They'd driven all the way to Mr. Styles's house before Anna realized that her father was nervous. First the ride had distracted her, sailing along Ocean Parkway as if they were headed for Coney Island, although it was four days past Christmas and impossibly cold for the beach. Then the house itself: a palace of golden brick three stories high, windows all the way around, a rowdy flapping of green-and-yellow-striped awnings. It was the last house on the street, which dead-ended at the sea.
Her father eased the Model J against the curb and turned off the motor. "Toots," he said, "Don't squint at Mr. Styles's house."
"Of course I won't squint at his house."
"You're doing it now."
"No," she said. "I'm making my eyes narrow."
"That's squinting," he said. "You've just defined it."
"Not for me."
He turned to her sharply. "Don't squint."
That was when she knew. She heard him swallow dryly and felt a chirp of worry in her stomach. She was not used to seeing her father nervous. Distracted, yes. Preoccupied, certainly.
"Why doesn't Mr. Styles like squinting?" she asked.
"No one does."
"You never told me this before."
"Would you like to go home?"
"No, thank you."
"I can take you home."
"If I squint?"
"If you give me the headache I'm staring to get."

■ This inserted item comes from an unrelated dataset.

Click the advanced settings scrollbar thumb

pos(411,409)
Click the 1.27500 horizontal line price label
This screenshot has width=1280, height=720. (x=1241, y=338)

"If you take me home," Anna said, "you'll be awfully late."
She thought he might slap her. He'd done it once, after she'd let fly a string of curses she'd heard on the docks, his hand finding her cheek invisibly as a whip. The specter of that slap still haunted Anna, with the odd effect of heightening her boldness, in defiance of it.

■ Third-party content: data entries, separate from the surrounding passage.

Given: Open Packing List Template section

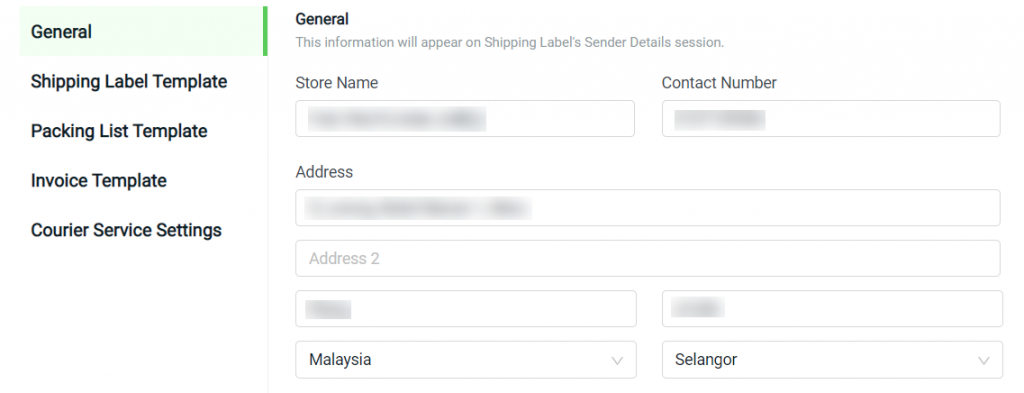Looking at the screenshot, I should (x=119, y=131).
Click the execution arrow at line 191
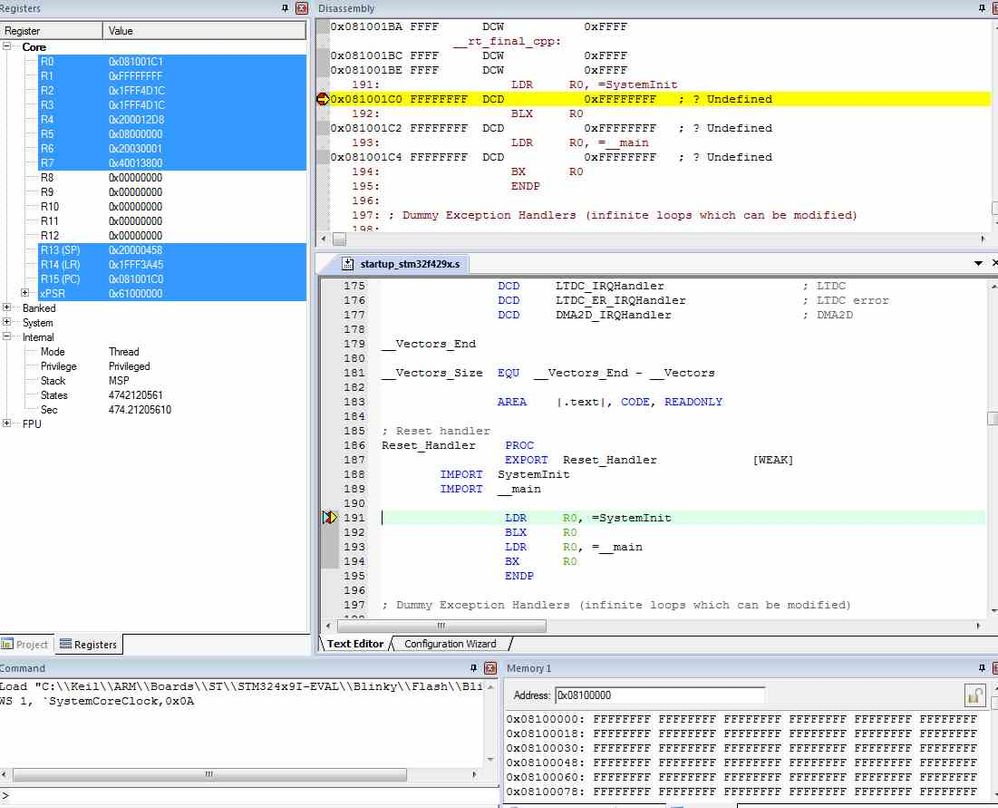998x808 pixels. (329, 518)
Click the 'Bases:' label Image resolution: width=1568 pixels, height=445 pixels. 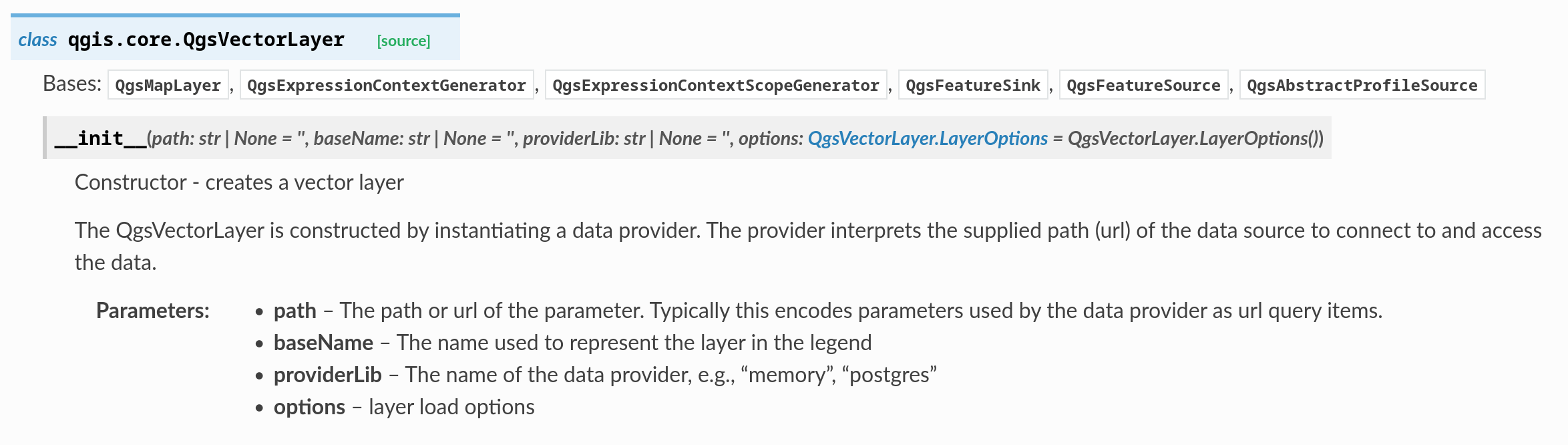71,84
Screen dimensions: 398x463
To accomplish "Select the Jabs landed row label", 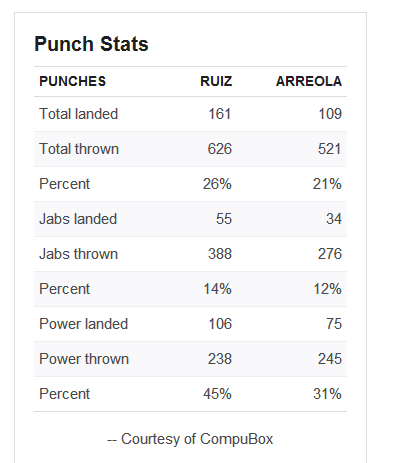I will [x=78, y=219].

Her father rubbed the middle of his forehead, then looked back at her. His nerves were gone; she had cured them.
"Anna," he said. "You know what I need you to do."
"Of course."
"Be your charming self with Mr. Styles's children while I speak with Mr. Styles."
"I knew that, Papa."
"Of course you did."
She left the Model J with eyes wide and watering in the sun. It had been their own automobile until after the stock market crash. Now it belonged to the union, which lent it back for her father to do union business. Anna liked to go with him when she wasn't in school -- to racetracks, Communion breakfasts and church events, office buildings where elevators lofted them to high floors, occasionally even a restaurant. But never before to a private home like this.